After locating the line with "This screenshot has width=1162, height=433.", repeat it and every following line to the end of the listing, exactly. Omit the pictures.

■ Record excerpts:
◇ ◇ ◇ ◇ ◇

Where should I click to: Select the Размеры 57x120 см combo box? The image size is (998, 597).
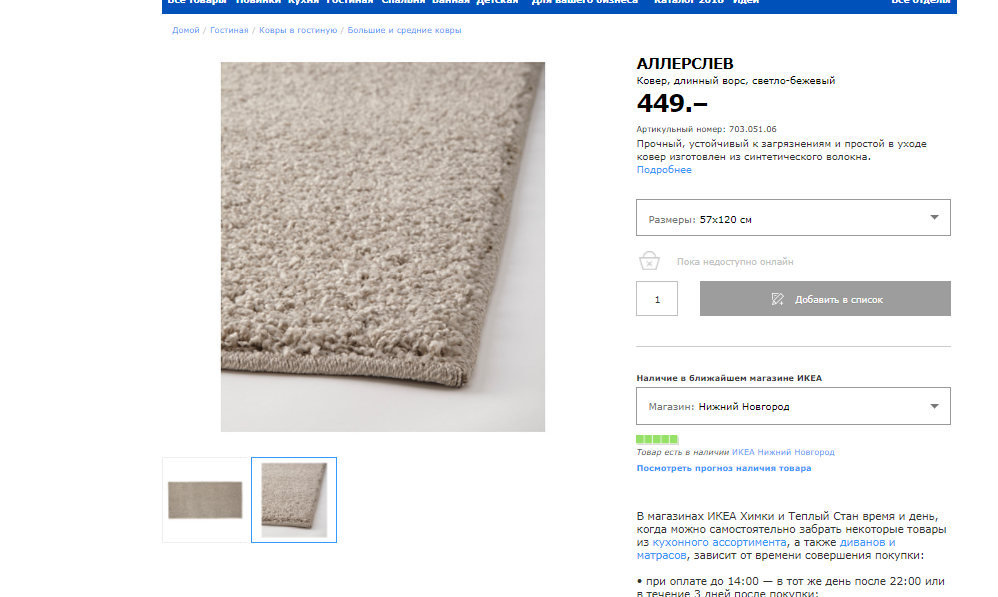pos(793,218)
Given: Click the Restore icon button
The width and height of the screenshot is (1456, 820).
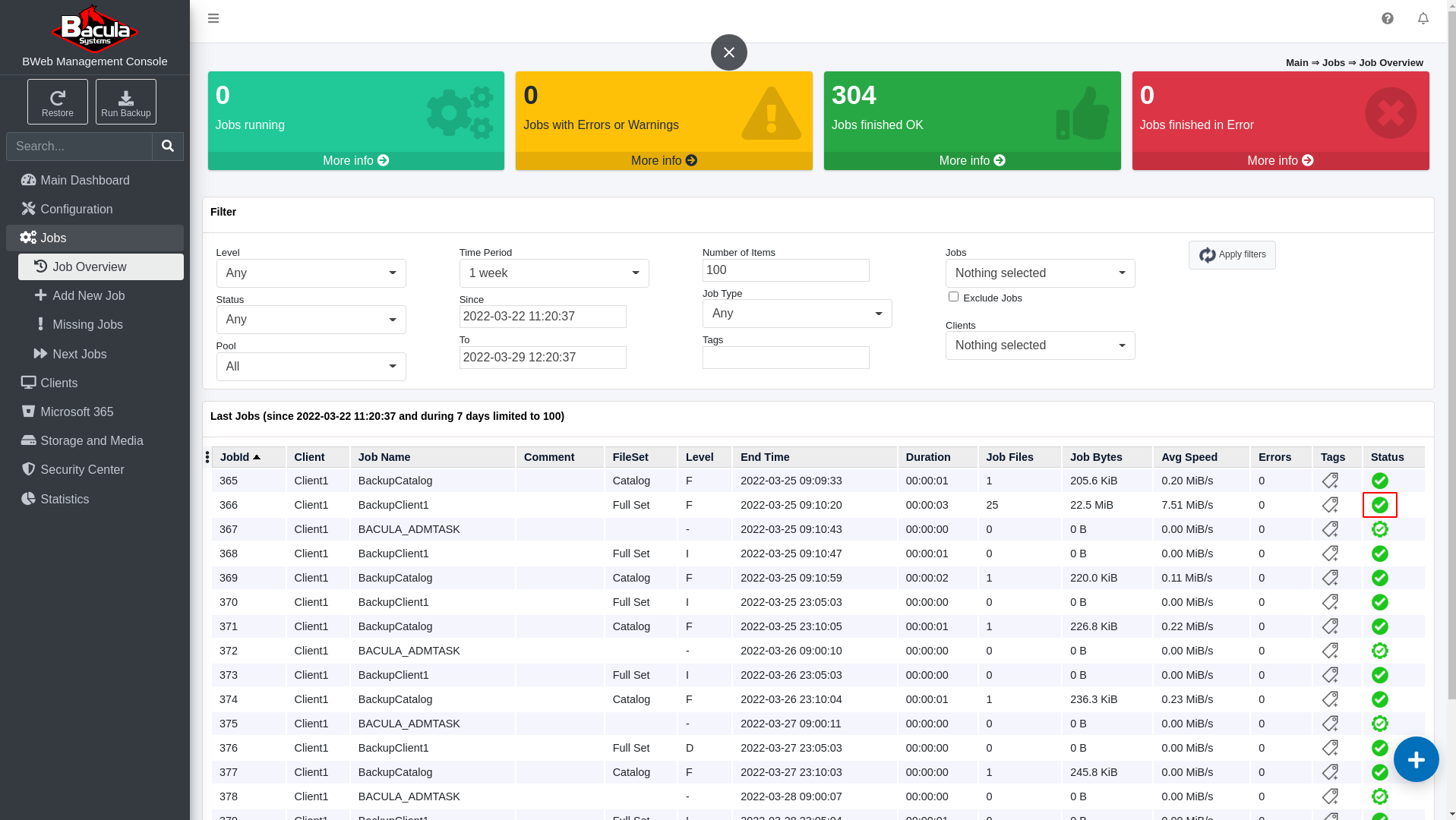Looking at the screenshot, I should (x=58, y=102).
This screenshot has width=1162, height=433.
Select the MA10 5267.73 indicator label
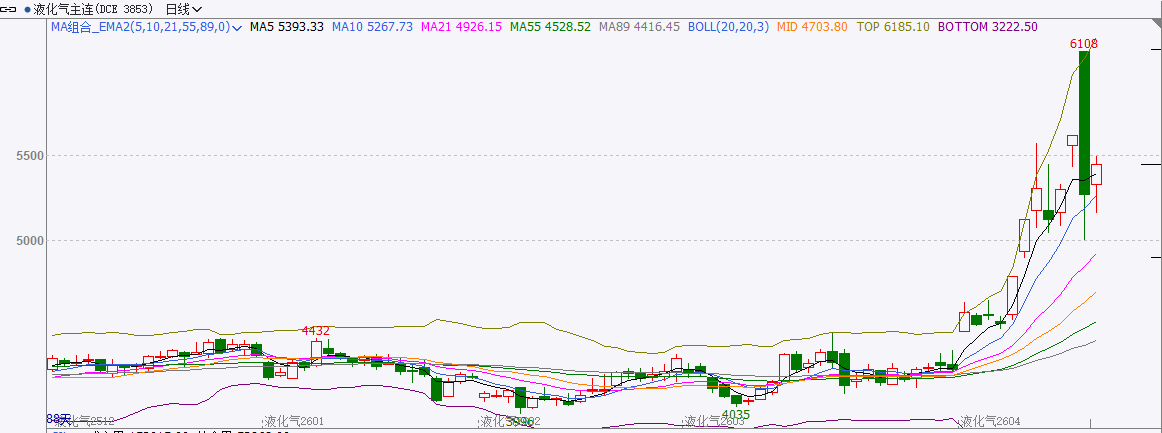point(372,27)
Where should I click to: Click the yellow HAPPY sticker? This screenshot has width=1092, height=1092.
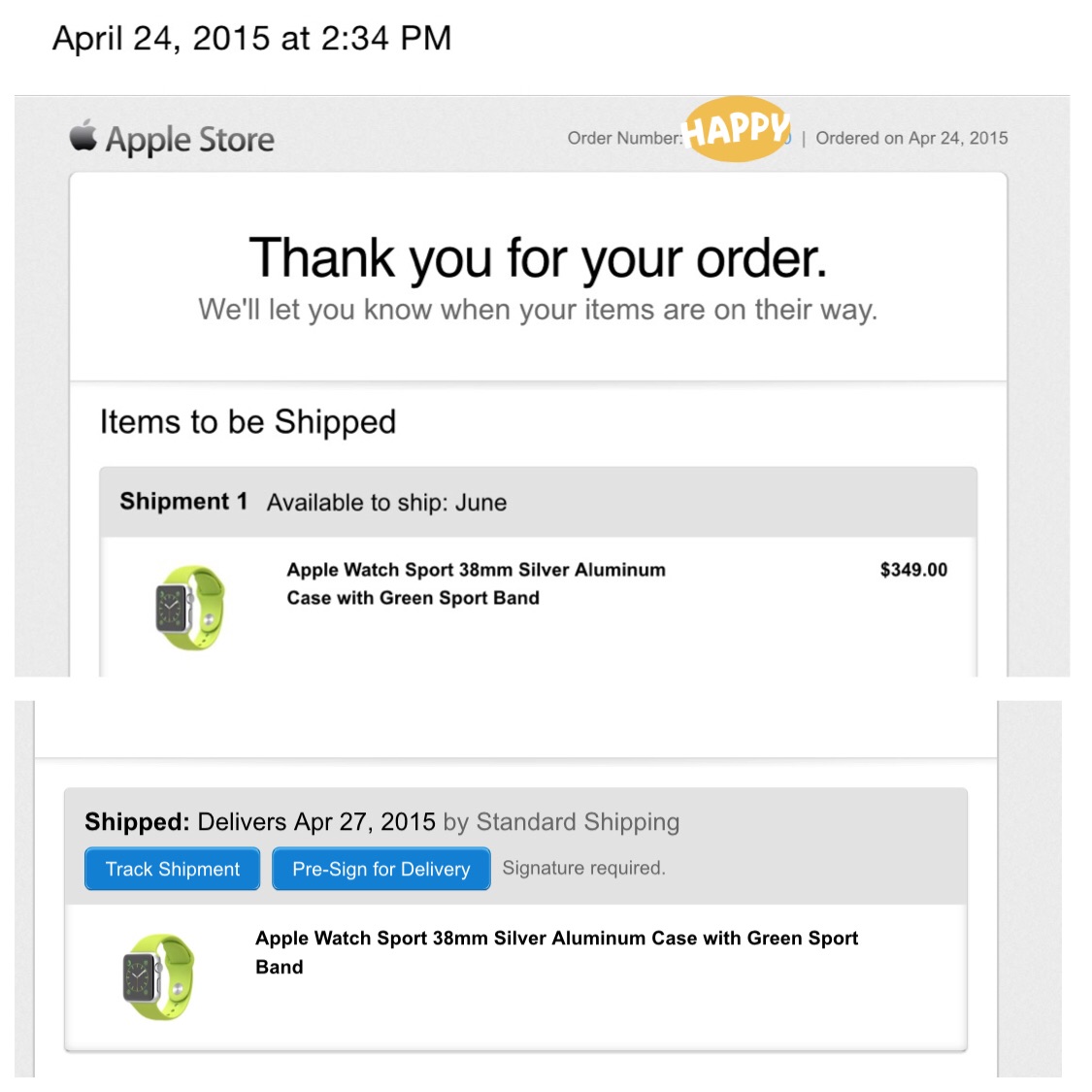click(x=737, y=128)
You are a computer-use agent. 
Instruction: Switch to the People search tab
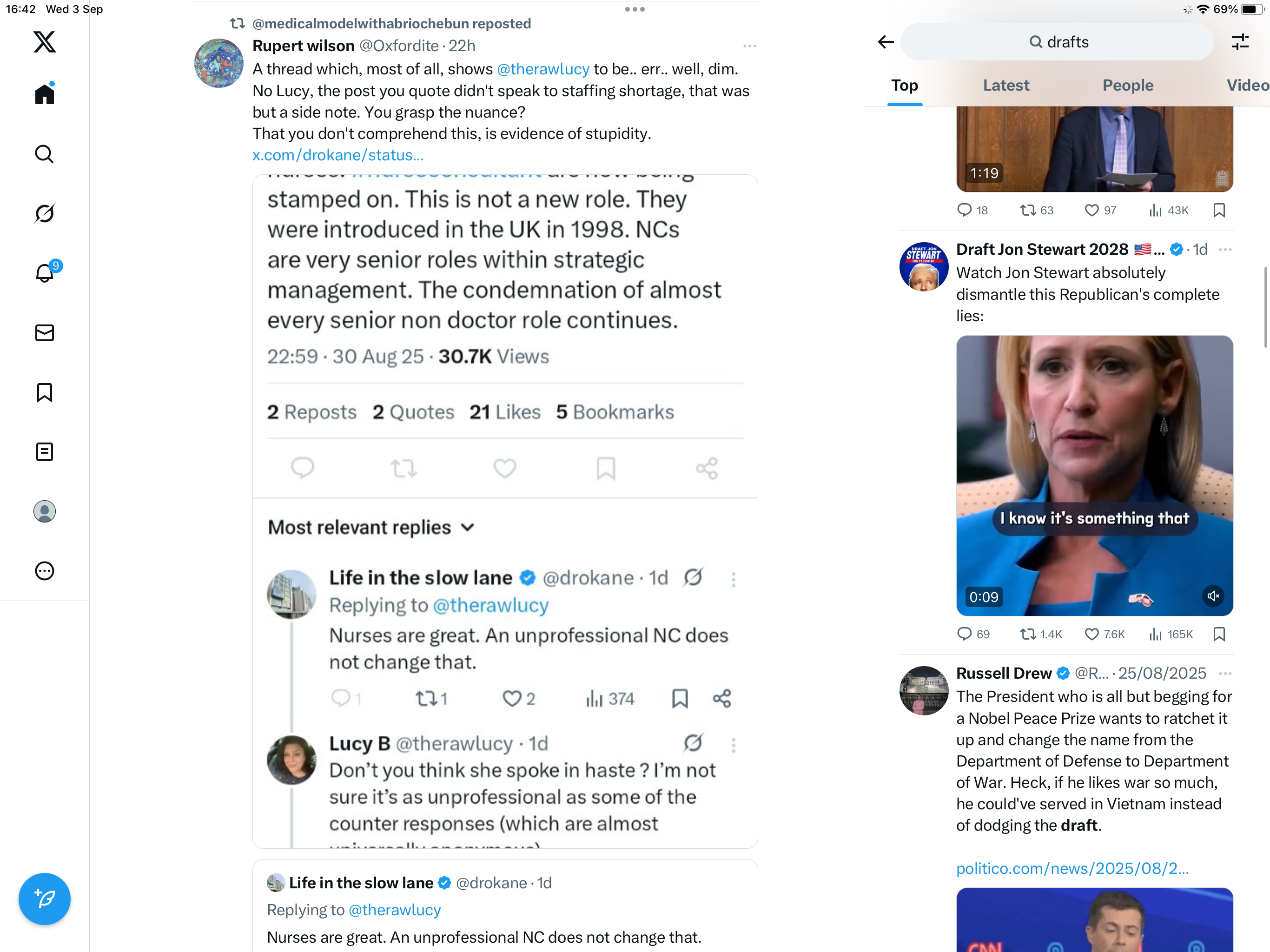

◇ ◇ ◇ ◇ ◇

■ Result of this task:
This screenshot has width=1162, height=433.
Select the MA10 5267.73 indicator label
point(372,27)
Where should I click to: Click the yellow HAPPY sticker? This screenshot has width=1092, height=1092.
click(x=737, y=128)
You are a computer-use agent. 
Instruction: Switch to the People search tab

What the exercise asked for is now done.